D- Più nel focus… un dialogo in libertà, quasi presocratico, eppure nella cifra, certo estetismo alla Wilde o alla Pater, preraffaellita, anche certo surrealismo postfreudiano aggiornato concordi?
R- Ad essere sincero, le prime critiche che mi sono arrivate vedono nell’opera influenze di generi diversissimi, alcuni dei quali non conosco nemmeno io stesso: non nego che tanti spunti derivano dagli studi che allora facevo di storia, filosofia e letteratura, ma il più delle volte il mio scrivere si impegnava a superare le definizioni e le nozioni appena ottenute per plasmarne di nuove, o se non altro, di personali.
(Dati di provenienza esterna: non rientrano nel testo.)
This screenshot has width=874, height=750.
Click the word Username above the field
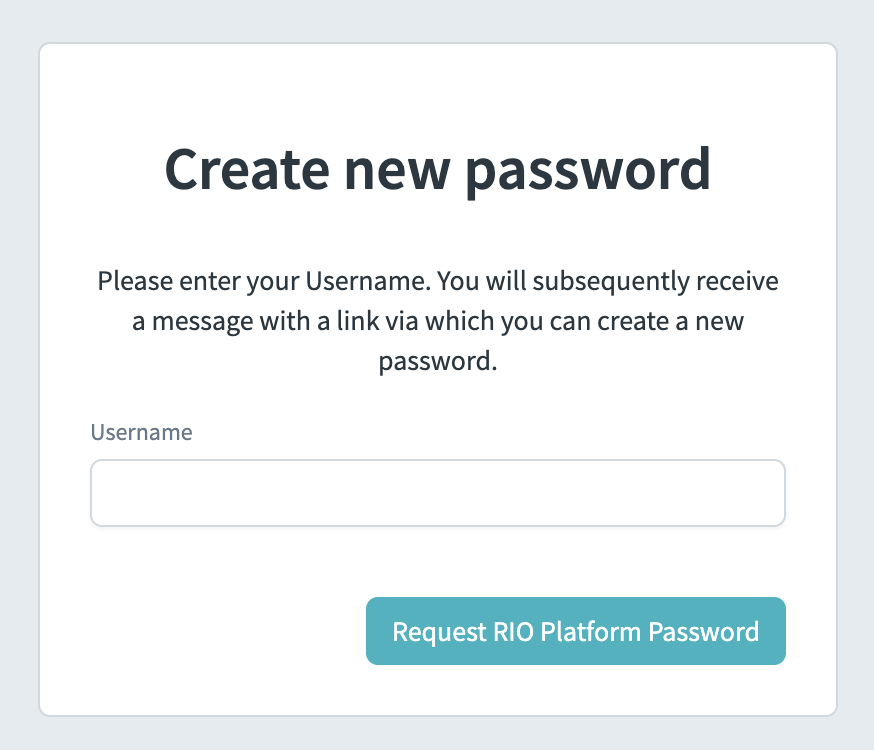141,432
In questo senso posso tranquillamente confermare e smentire tutte le voci; Isidore Ducasse, in una delle massime delle Poésies scrisse che “le plagiat est nécessaire, le progrès l’implique” (il plagio è necessario, il progresso lo implica) ed in qualche modo ritengo sia così, per quanto inconscio sia il plagio.
Mi piacque molto recuperare culture politeiste e pagane, dalle quali ricavare nomi, miti, leggende e simboli che rispecchiavano tante delle mie interpretazioni del mondo, per ricostruirmi una vita che fosse costellata di Dei, di scontri epici che potessero dare un volto alle vicissitudini della mia adolescenza, dalle prime scottature amorose, alla scomparsa precoce di una cara amica, alle sensazioni che il mondo naturale mi trasmetteva. Ma, ribadisco, sono così tanti i giochi di ruolo che si susseguono, le parole sussurrate da un autore, quelle sottintese da una filosofia, che, davvero, si può provare a scoprire tutto e niente, e forse è anche questo uno dei risultati positivi del Diario Onirico: se per me scrivere è significato liberarmi dalle catene della società, delle emozioni e dei limiti, lasciar al lettore la possibilità di vedere tra le mie parole Fari noti, o più semplicemente lasciargli riconoscere sintonie e Correspondances, può accompagnarlo ad un autoriconoscimento di se stesso e ad una eventuale liberazione.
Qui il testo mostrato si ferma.